### [Assigned task]
Set down each record below exactly as it stands. Pictures are not part of the copy.

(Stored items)
□ □ □ □ □
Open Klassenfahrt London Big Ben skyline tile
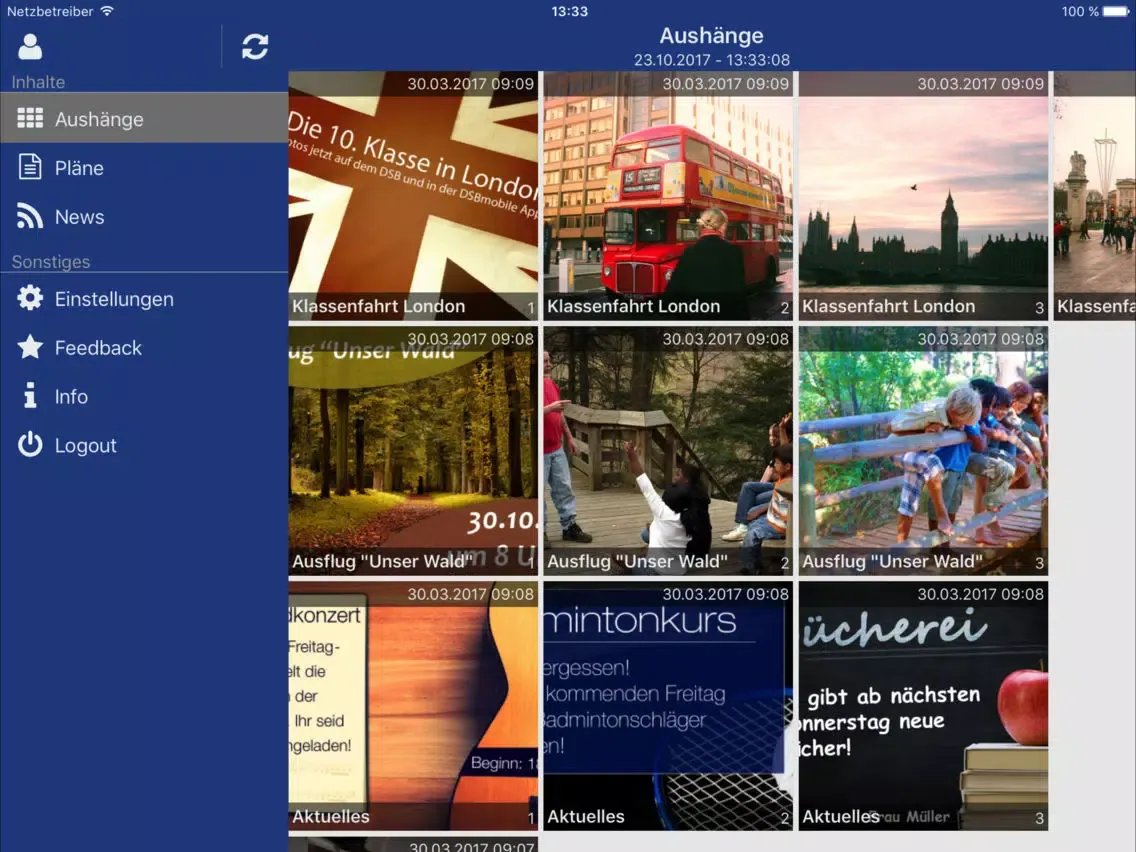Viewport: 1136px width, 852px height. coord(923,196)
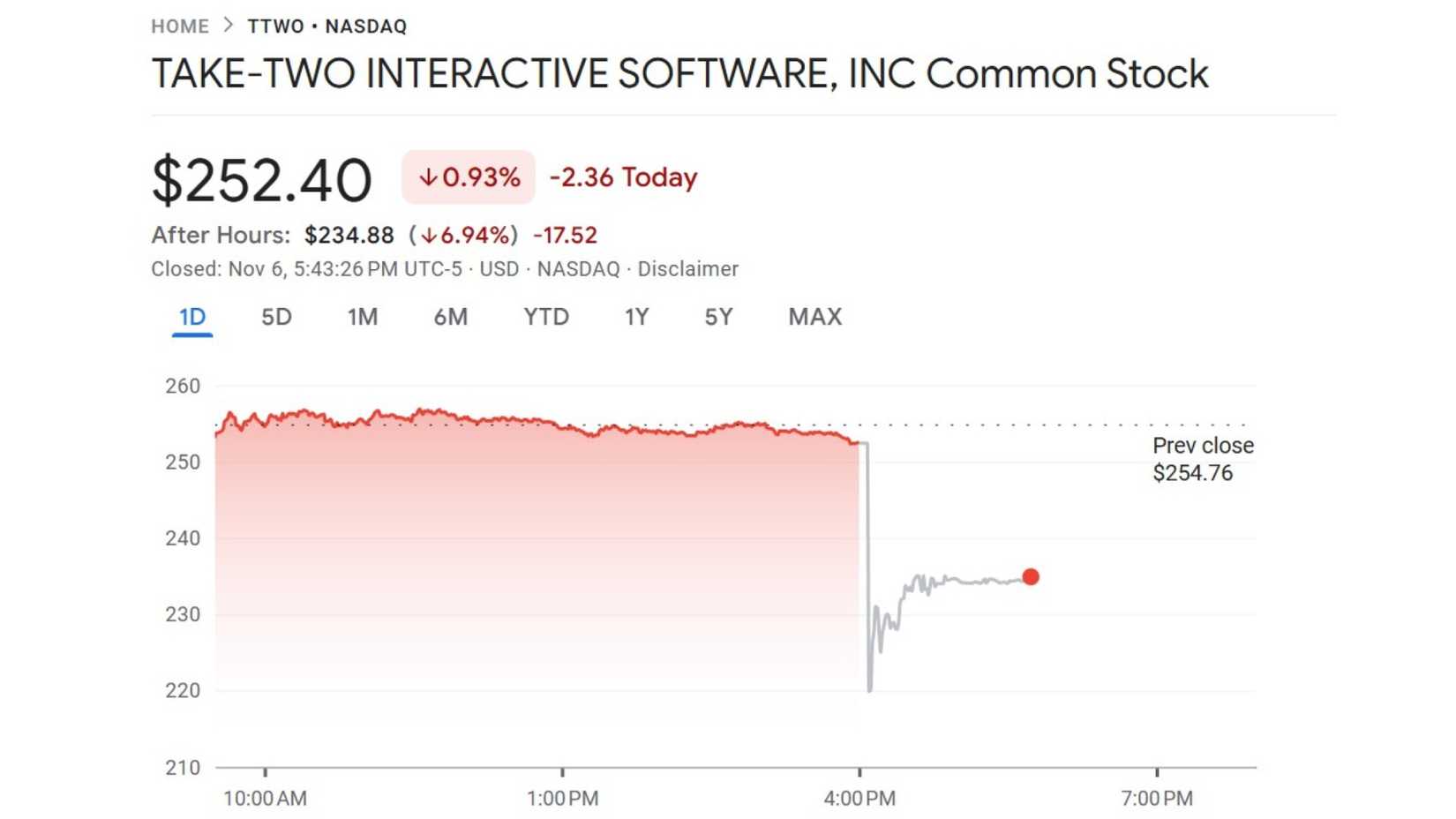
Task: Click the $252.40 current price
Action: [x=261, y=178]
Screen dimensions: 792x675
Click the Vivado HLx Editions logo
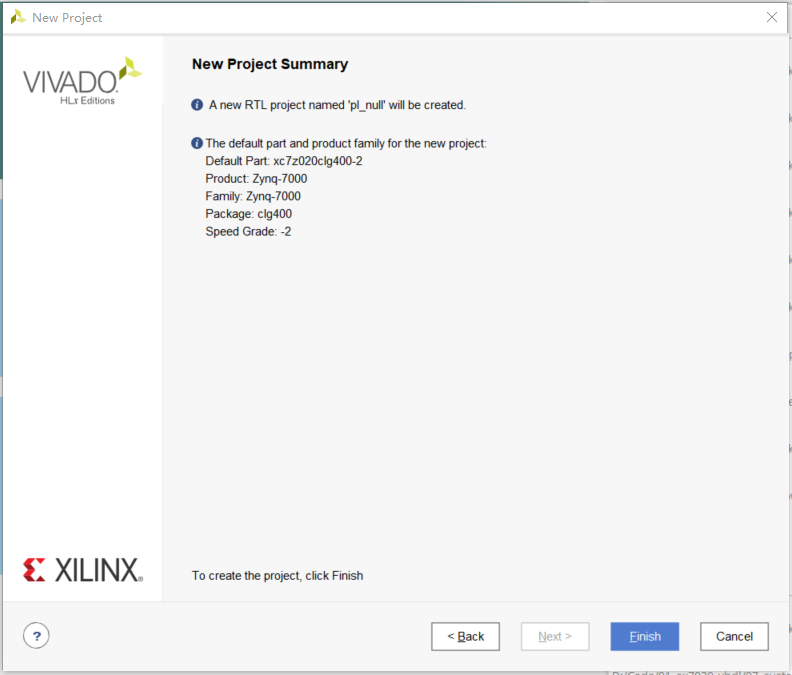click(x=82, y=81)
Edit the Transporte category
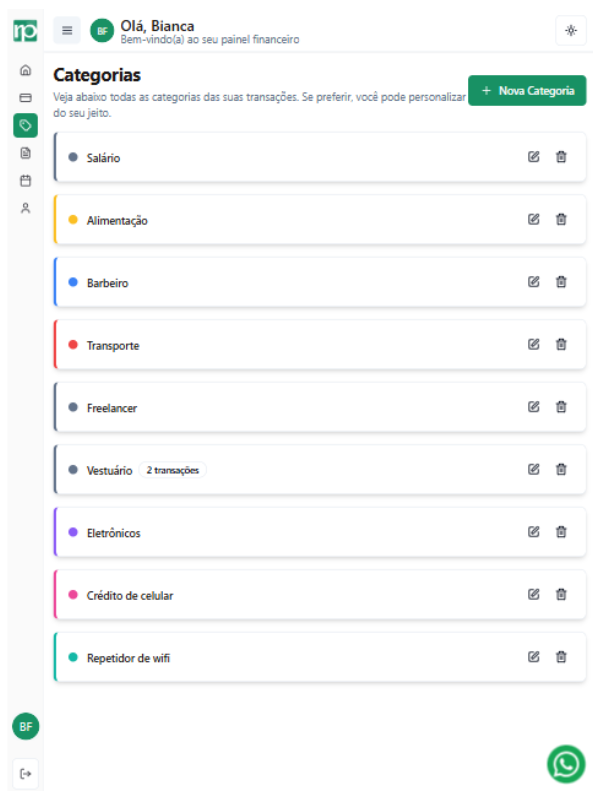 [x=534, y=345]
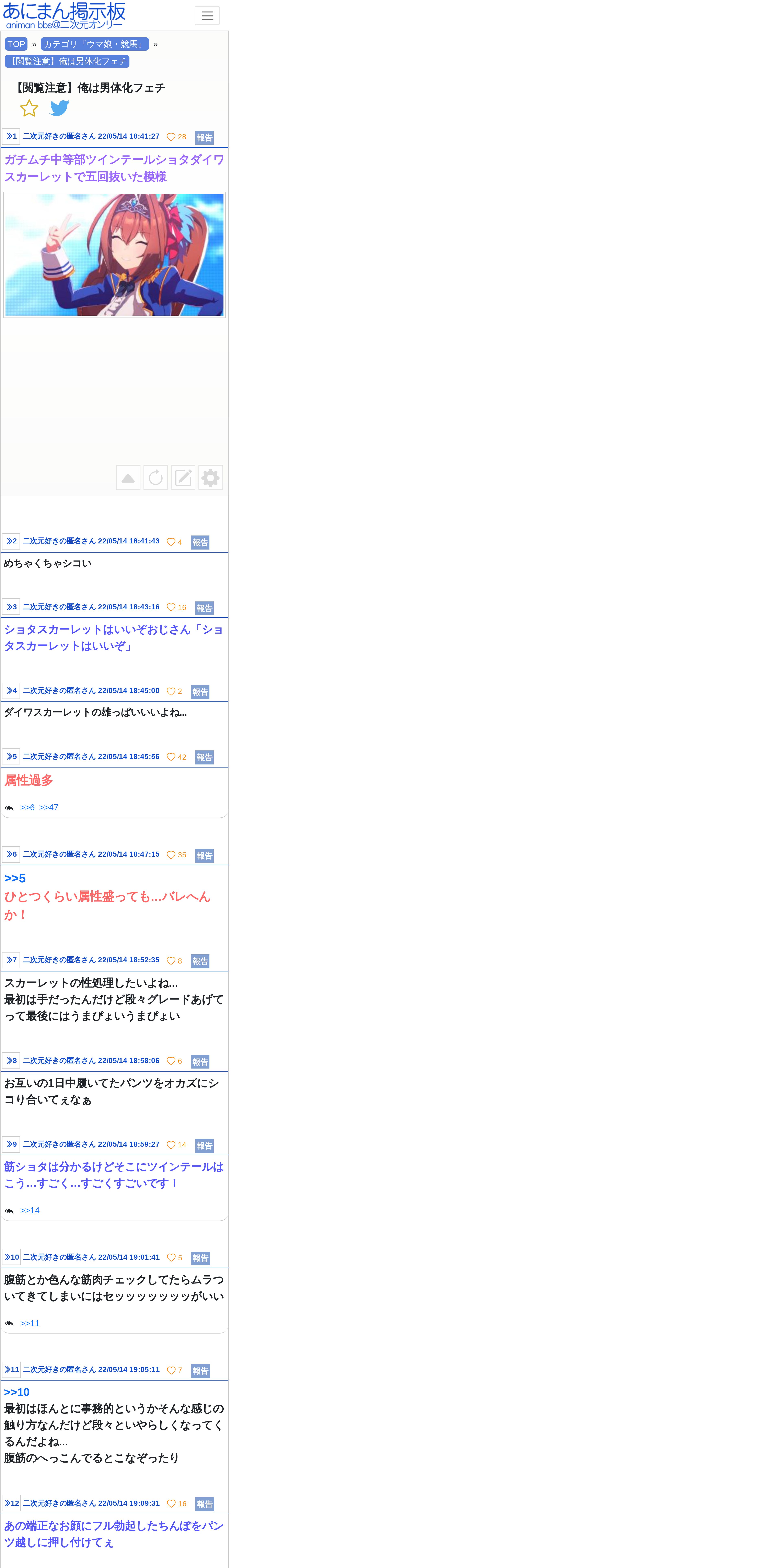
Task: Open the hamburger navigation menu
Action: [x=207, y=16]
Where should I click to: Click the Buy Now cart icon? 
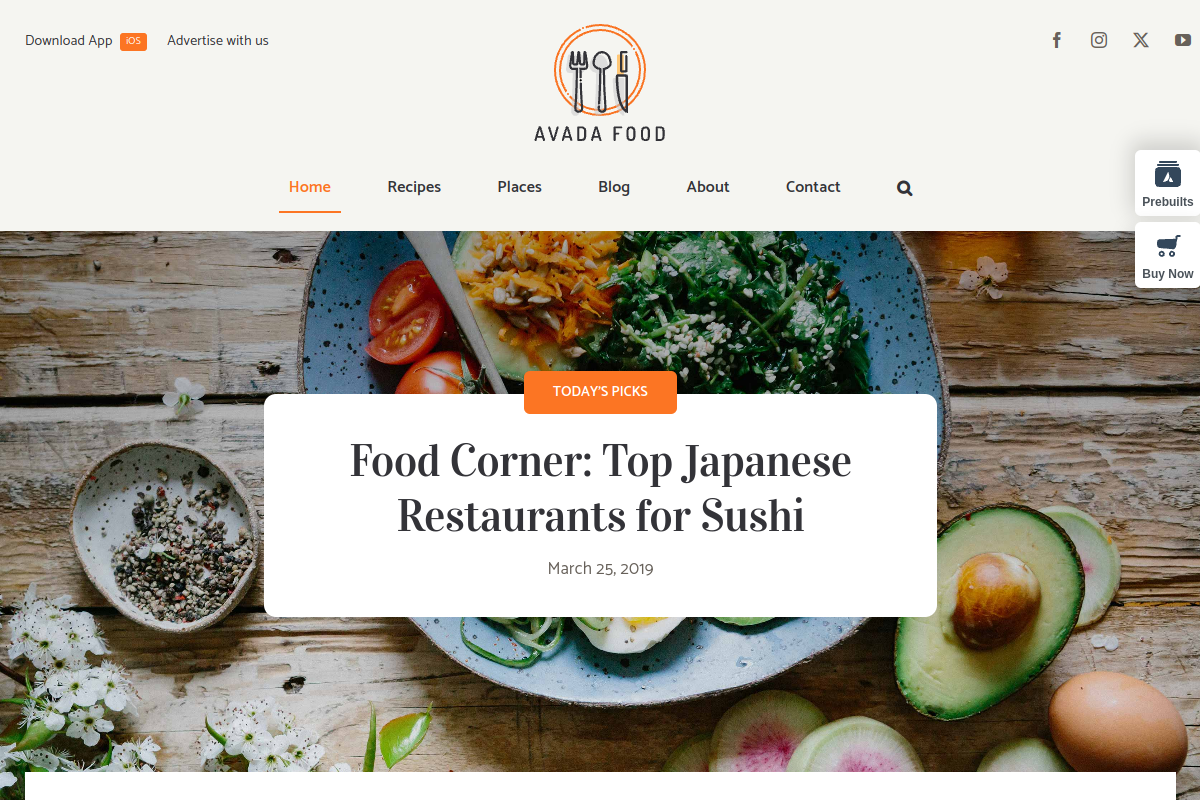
□ □ □ □ □
### [Exercise answer]
Open Klassenfahrt London Big Ben skyline tile
Viewport: 1136px width, 852px height. coord(923,196)
Task: Click the $252.40 current price
Action: [x=261, y=178]
Screen dimensions: 792x675
Click the Vivado HLx Editions logo
click(x=82, y=81)
Edit the Transporte category
 [x=534, y=345]
Task: Open the hamburger navigation menu
Action: [x=207, y=16]
Where should I click to: Click the Buy Now cart icon? 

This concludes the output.